#### Selected text:

Counsellors (Bands 5 & 6) are available. They must, it was explained, have completed their training and experience as Psychological Wellbeing Practitioners first, regardless of their current therapeutic qualifications or experience.

Couple counselling, mindfulness, EMDR are all considered if necessary. Person Centred Experiential Counselling for Depression, a collaborative and integrated approach might also be found helpful in allowing clients to encompass change and greater self-acceptance.

Apparently, each IAPT service needs to include an employment advisor – getting people back to work and off benefits – ‘the bottom line goal’. This is an evidence based, standardised service which uses various evaluation tools such as PHQ9/GAD7; Phobia Scales and Work and Social Adjustment Scales to assess patient progress. The patient completes the appropriate forms at the beginning of each session, the data is collected and is available for assessment and for transparency of the IAPT service. The work is goal orientated and patients are guided to experience emotions within a range that is accessible and useful.

#### Task brief:
Rewrite the IAPT passage from "Counsellors (Bands 5" down to "and greater self-acceptance.", with "mindfulness" changed to "art therapy". The items that follow have no connection to the IAPT passage.

#### Available data:

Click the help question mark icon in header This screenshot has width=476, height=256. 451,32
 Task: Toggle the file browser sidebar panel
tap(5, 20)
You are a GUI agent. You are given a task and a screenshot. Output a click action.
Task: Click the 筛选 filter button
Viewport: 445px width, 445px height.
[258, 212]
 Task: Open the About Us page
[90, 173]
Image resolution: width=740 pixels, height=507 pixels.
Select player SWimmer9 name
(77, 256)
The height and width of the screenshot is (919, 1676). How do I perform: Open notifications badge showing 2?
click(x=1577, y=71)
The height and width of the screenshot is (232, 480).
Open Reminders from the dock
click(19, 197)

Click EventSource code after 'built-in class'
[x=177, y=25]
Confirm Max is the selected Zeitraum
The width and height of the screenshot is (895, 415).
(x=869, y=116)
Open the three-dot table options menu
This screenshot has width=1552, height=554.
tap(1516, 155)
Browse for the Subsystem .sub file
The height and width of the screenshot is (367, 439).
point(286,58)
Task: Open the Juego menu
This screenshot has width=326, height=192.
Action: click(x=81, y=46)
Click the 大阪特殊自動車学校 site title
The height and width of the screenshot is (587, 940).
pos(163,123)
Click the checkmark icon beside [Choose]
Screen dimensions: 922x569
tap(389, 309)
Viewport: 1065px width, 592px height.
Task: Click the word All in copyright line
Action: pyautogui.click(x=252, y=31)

#### Reply to the exercise:
Counsellors (Bands 5 & 6) are available. They must, it was explained, have completed their training and experience as Psychological Wellbeing Practitioners first, regardless of their current therapeutic qualifications or experience.

Couple counselling, art therapy, EMDR are all considered if necessary. Person Centred Experiential Counselling for Depression, a collaborative and integrated approach might also be found helpful in allowing clients to encompass change and greater self-acceptance.